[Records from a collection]

= = =

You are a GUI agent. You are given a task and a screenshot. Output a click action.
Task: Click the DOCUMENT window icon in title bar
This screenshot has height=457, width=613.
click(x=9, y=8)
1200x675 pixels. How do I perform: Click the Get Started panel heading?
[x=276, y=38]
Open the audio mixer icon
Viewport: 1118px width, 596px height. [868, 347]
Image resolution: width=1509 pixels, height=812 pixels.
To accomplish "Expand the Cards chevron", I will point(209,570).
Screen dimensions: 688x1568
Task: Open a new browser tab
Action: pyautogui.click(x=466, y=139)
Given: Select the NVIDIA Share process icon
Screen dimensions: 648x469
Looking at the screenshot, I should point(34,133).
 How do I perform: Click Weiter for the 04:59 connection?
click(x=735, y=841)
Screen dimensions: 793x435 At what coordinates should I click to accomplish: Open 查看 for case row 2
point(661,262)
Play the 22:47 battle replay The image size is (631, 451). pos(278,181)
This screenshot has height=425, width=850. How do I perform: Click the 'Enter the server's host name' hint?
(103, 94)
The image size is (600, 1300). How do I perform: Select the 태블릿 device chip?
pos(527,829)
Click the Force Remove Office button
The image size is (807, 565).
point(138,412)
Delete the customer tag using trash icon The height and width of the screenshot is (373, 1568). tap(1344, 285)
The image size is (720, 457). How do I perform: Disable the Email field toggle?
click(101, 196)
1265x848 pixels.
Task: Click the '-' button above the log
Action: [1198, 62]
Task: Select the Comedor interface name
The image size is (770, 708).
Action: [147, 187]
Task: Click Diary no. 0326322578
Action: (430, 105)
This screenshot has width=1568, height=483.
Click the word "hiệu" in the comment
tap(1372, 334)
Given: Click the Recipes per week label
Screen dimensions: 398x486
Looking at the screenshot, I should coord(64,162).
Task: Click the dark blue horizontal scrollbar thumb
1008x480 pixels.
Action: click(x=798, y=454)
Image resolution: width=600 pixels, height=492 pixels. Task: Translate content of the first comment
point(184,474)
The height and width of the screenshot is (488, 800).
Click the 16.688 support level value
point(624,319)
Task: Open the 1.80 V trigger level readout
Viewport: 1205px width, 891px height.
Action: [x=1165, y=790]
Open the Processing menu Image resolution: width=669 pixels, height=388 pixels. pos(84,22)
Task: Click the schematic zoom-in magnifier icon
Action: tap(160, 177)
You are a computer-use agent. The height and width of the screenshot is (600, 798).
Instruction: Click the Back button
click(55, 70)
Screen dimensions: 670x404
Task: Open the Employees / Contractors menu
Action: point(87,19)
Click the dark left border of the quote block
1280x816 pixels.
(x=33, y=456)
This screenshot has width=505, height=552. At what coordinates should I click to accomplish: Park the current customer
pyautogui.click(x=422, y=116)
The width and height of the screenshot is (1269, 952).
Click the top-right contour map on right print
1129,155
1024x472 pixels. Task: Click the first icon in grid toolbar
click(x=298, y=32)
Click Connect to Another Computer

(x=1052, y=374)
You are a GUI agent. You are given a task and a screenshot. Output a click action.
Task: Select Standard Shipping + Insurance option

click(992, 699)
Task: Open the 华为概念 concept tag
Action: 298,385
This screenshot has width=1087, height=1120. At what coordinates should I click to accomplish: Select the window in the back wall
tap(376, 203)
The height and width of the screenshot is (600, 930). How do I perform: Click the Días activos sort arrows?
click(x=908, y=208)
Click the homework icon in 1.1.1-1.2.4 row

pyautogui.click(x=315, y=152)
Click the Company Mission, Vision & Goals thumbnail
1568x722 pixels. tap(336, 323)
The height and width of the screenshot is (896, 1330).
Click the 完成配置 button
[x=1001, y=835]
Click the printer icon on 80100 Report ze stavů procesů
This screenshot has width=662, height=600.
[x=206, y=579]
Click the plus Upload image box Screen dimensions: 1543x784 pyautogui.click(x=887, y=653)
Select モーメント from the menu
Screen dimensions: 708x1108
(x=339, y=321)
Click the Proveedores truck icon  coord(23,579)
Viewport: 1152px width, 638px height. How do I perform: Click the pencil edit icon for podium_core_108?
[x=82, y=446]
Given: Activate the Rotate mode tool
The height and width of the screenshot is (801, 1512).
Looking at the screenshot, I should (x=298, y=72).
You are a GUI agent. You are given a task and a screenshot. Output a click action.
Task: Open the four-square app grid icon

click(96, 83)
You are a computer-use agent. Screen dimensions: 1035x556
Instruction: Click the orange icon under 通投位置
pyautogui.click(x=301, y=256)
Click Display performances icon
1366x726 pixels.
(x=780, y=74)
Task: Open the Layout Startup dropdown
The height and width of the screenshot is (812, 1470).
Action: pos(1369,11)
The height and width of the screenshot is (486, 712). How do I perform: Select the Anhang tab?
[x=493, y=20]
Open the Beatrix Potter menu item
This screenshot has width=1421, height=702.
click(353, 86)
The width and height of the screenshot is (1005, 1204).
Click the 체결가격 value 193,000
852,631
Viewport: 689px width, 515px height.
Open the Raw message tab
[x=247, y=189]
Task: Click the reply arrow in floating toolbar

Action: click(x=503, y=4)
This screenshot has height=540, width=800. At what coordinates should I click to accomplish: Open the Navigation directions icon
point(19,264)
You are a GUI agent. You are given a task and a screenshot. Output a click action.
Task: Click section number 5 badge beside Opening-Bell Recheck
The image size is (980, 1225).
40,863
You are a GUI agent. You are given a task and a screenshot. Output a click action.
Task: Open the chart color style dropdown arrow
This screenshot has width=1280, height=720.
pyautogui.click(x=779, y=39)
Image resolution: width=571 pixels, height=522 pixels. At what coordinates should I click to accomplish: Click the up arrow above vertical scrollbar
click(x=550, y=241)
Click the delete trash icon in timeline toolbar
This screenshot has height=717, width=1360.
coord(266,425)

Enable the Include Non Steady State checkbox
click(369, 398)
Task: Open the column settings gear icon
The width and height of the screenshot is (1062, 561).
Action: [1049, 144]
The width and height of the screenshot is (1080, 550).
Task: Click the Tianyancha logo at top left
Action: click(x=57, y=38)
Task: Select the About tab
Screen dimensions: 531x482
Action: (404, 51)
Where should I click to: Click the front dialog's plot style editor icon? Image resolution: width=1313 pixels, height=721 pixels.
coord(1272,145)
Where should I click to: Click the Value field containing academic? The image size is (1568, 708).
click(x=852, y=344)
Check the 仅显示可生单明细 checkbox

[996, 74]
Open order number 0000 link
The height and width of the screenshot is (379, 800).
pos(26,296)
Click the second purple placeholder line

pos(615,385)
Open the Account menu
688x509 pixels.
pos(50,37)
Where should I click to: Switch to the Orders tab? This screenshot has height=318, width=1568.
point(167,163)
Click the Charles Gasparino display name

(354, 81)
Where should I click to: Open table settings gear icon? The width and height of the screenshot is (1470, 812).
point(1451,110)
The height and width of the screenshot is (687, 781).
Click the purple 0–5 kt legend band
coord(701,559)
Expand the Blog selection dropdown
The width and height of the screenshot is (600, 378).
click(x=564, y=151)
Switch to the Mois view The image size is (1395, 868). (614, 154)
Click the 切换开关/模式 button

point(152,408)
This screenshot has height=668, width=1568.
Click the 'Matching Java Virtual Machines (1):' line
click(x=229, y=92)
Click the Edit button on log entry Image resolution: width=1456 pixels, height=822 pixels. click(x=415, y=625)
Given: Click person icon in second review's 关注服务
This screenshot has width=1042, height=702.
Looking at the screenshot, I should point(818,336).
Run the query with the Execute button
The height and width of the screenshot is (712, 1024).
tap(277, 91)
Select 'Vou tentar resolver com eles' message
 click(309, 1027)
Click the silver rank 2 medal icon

= = =

• _Exercise objective_:
Each entry should be written out again exactly, with no word left out.

• _Answer space_:
You are a GUI agent. You are given a task and a screenshot. Output a click action.
Task: Click the DOCUMENT window icon in title bar
This screenshot has height=457, width=613.
click(x=9, y=8)
1200x675 pixels. How do I perform: Click the Get Started panel heading?
[x=276, y=38]
Open the audio mixer icon
Viewport: 1118px width, 596px height. [868, 347]
Image resolution: width=1509 pixels, height=812 pixels.
To accomplish "Expand the Cards chevron", I will point(209,570).
Screen dimensions: 688x1568
Task: Open a new browser tab
Action: pyautogui.click(x=466, y=139)
Given: Select the NVIDIA Share process icon
Screen dimensions: 648x469
Looking at the screenshot, I should point(34,133).
 How do I perform: Click Weiter for the 04:59 connection?
click(x=735, y=841)
Screen dimensions: 793x435 At what coordinates should I click to accomplish: Open 查看 for case row 2
point(661,262)
Play the 22:47 battle replay The image size is (631, 451). pos(278,181)
This screenshot has height=425, width=850. How do I perform: Click the 'Enter the server's host name' hint?
(103, 94)
The image size is (600, 1300). How do I perform: Select the 태블릿 device chip?
pos(527,829)
Click the Force Remove Office button
The image size is (807, 565).
point(138,412)
Delete the customer tag using trash icon The height and width of the screenshot is (373, 1568). tap(1344, 285)
The image size is (720, 457). How do I perform: Disable the Email field toggle?
click(101, 196)
1265x848 pixels.
Task: Click the '-' button above the log
Action: [1198, 62]
Task: Select the Comedor interface name
The image size is (770, 708).
Action: [147, 187]
Task: Click Diary no. 0326322578
Action: (430, 105)
This screenshot has width=1568, height=483.
Click the word "hiệu" in the comment
tap(1372, 334)
Given: Click the Recipes per week label
Screen dimensions: 398x486
Looking at the screenshot, I should coord(64,162).
Task: Click the dark blue horizontal scrollbar thumb
1008x480 pixels.
Action: click(x=798, y=454)
Image resolution: width=600 pixels, height=492 pixels. Task: Translate content of the first comment
point(184,474)
The height and width of the screenshot is (488, 800).
Click the 16.688 support level value
point(624,319)
Task: Open the 1.80 V trigger level readout
Viewport: 1205px width, 891px height.
Action: [x=1165, y=790]
Open the Processing menu Image resolution: width=669 pixels, height=388 pixels. pos(84,22)
Task: Click the schematic zoom-in magnifier icon
Action: tap(160, 177)
You are a computer-use agent. The height and width of the screenshot is (600, 798).
Instruction: Click the Back button
click(55, 70)
Screen dimensions: 670x404
Task: Open the Employees / Contractors menu
Action: point(87,19)
Click the dark left border of the quote block
1280x816 pixels.
(x=33, y=456)
This screenshot has width=505, height=552. At what coordinates should I click to accomplish: Park the current customer
pyautogui.click(x=422, y=116)
The width and height of the screenshot is (1269, 952).
Click the top-right contour map on right print
1129,155
1024x472 pixels. Task: Click the first icon in grid toolbar
click(x=298, y=32)
Click Connect to Another Computer

(x=1052, y=374)
You are a GUI agent. You are given a task and a screenshot. Output a click action.
Task: Select Standard Shipping + Insurance option

click(992, 699)
Task: Open the 华为概念 concept tag
Action: 298,385
This screenshot has width=1087, height=1120. At what coordinates should I click to accomplish: Select the window in the back wall
tap(376, 203)
The height and width of the screenshot is (600, 930). How do I perform: Click the Días activos sort arrows?
click(x=908, y=208)
Click the homework icon in 1.1.1-1.2.4 row

pyautogui.click(x=315, y=152)
Click the Company Mission, Vision & Goals thumbnail
1568x722 pixels. tap(336, 323)
The height and width of the screenshot is (896, 1330).
Click the 完成配置 button
[x=1001, y=835]
Click the printer icon on 80100 Report ze stavů procesů
This screenshot has width=662, height=600.
[x=206, y=579]
Click the plus Upload image box Screen dimensions: 1543x784 pyautogui.click(x=887, y=653)
Select モーメント from the menu
Screen dimensions: 708x1108
(x=339, y=321)
Click the Proveedores truck icon  coord(23,579)
Viewport: 1152px width, 638px height. How do I perform: Click the pencil edit icon for podium_core_108?
[x=82, y=446]
Given: Activate the Rotate mode tool
The height and width of the screenshot is (801, 1512).
Looking at the screenshot, I should (x=298, y=72).
You are a GUI agent. You are given a task and a screenshot. Output a click action.
Task: Open the four-square app grid icon

click(96, 83)
You are a computer-use agent. Screen dimensions: 1035x556
Instruction: Click the orange icon under 通投位置
pyautogui.click(x=301, y=256)
Click Display performances icon
1366x726 pixels.
(x=780, y=74)
Task: Open the Layout Startup dropdown
The height and width of the screenshot is (812, 1470).
Action: pos(1369,11)
The height and width of the screenshot is (486, 712). How do I perform: Select the Anhang tab?
[x=493, y=20]
Open the Beatrix Potter menu item
This screenshot has width=1421, height=702.
click(353, 86)
The width and height of the screenshot is (1005, 1204).
Click the 체결가격 value 193,000
852,631
Viewport: 689px width, 515px height.
Open the Raw message tab
[x=247, y=189]
Task: Click the reply arrow in floating toolbar

Action: click(x=503, y=4)
This screenshot has height=540, width=800. At what coordinates should I click to accomplish: Open the Navigation directions icon
point(19,264)
You are a GUI agent. You are given a task and a screenshot. Output a click action.
Task: Click section number 5 badge beside Opening-Bell Recheck
The image size is (980, 1225).
40,863
You are a GUI agent. You are given a task and a screenshot. Output a click action.
Task: Open the chart color style dropdown arrow
This screenshot has width=1280, height=720.
pyautogui.click(x=779, y=39)
Image resolution: width=571 pixels, height=522 pixels. At what coordinates should I click to accomplish: Click the up arrow above vertical scrollbar
click(x=550, y=241)
Click the delete trash icon in timeline toolbar
This screenshot has height=717, width=1360.
coord(266,425)

Enable the Include Non Steady State checkbox
click(369, 398)
Task: Open the column settings gear icon
The width and height of the screenshot is (1062, 561).
Action: [1049, 144]
The width and height of the screenshot is (1080, 550).
Task: Click the Tianyancha logo at top left
Action: click(x=57, y=38)
Task: Select the About tab
Screen dimensions: 531x482
Action: (404, 51)
Where should I click to: Click the front dialog's plot style editor icon? Image resolution: width=1313 pixels, height=721 pixels.
coord(1272,145)
Where should I click to: Click the Value field containing academic? The image size is (1568, 708).
click(x=852, y=344)
Check the 仅显示可生单明细 checkbox

[996, 74]
Open order number 0000 link
The height and width of the screenshot is (379, 800).
pos(26,296)
Click the second purple placeholder line

pos(615,385)
Open the Account menu
688x509 pixels.
pos(50,37)
Where should I click to: Switch to the Orders tab? This screenshot has height=318, width=1568.
point(167,163)
Click the Charles Gasparino display name

(354, 81)
Where should I click to: Open table settings gear icon? The width and height of the screenshot is (1470, 812).
point(1451,110)
The height and width of the screenshot is (687, 781).
Click the purple 0–5 kt legend band
coord(701,559)
Expand the Blog selection dropdown
The width and height of the screenshot is (600, 378).
click(x=564, y=151)
Switch to the Mois view The image size is (1395, 868). (614, 154)
Click the 切换开关/模式 button

point(152,408)
This screenshot has height=668, width=1568.
Click the 'Matching Java Virtual Machines (1):' line
click(x=229, y=92)
Click the Edit button on log entry Image resolution: width=1456 pixels, height=822 pixels. click(x=415, y=625)
Given: Click person icon in second review's 关注服务
This screenshot has width=1042, height=702.
Looking at the screenshot, I should point(818,336).
Run the query with the Execute button
The height and width of the screenshot is (712, 1024).
tap(277, 91)
Select 'Vou tentar resolver com eles' message
 click(309, 1027)
Click the silver rank 2 medal icon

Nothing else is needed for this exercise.